Der Umstand, dass bei Eigentümerschuldbriefen bis zu deren Weitergabe zunächst kein Gläubiger vorhanden ist, muss der
BGE 116 II 583 S. 586
Errichtung solcher Schuldbriefe im Hinblick auf beabsichtigte Bauvorhaben allerdings nicht entgegenstehen. In einem solchen Fall muss aber der Baukosten-Voranschlag vom Darlehensgeber anerkannt werden, in dessen Besitz der Schuldbrief nach der Errichtung übergehen soll. Dies hat der Regierungsrat des Kantons Thurgau richtig erkannt. Entgegen seiner Auffassung heisst das aber nicht, dass das Verfahren nach Art. 4 Abs. 2 BBPG bei der Errichtung von Eigentümerschuldbriefen deswegen nicht anwendbar sei (für Unanwendbarkeit des Verfahrens auch RENÉ BIBER, in: Dringliches Bodenrecht, Handbuch zu den befristeten Bodenrechtsbeschlüssen, S. 86). Die Anerkennung durch den künftigen Darlehensgeber lässt sich vielmehr mit dem Wortlaut des Bundesbeschlusses ohne weiteres vereinbaren und entspricht dem mit Art. 4 Abs. 2 BBPG verfolgten Zweck, dass die Belastungsgrenze von vier Fünfteln des Verkehrswerts nicht - oder zumindest nur vorübergehend bis zur Verwirklichung der geplanten Neu- oder Umbauten - überschritten wird. Das Erfordernis einer solchen Anerkennung beeinträchtigt die Errichtung von Eigentümerschuldbriefen gemäss Art. 859 Abs. 2 ZGB hingegen nicht; es schaltet dieses Mittel zur Kreditbeschaffung somit nicht unnötigerweise aus.

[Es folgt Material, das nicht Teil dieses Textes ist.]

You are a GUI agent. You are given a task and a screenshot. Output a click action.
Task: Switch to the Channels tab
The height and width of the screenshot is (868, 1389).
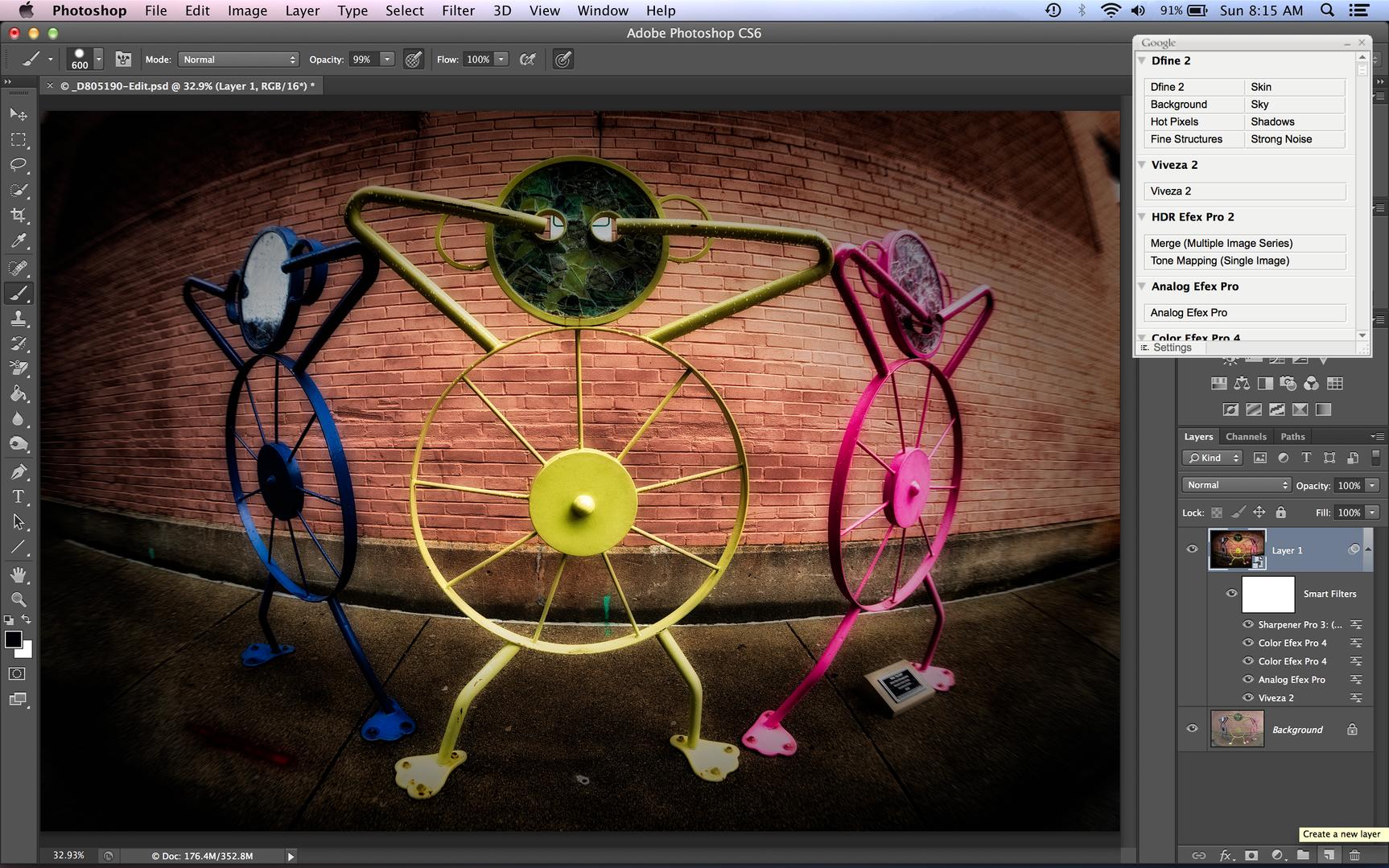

Inwiefern durch das Erfordernis, den Kostenvoranschlag vom künftigen Darlehensgeber anerkennen zu lassen, Rechtsungleichheiten entstehen sollen, wie die Beschwerdeführerin geltend macht, ist im übrigen nicht ersichtlich. Diese Auffassung wird in der Beschwerdeschrift denn auch nicht näher begründet.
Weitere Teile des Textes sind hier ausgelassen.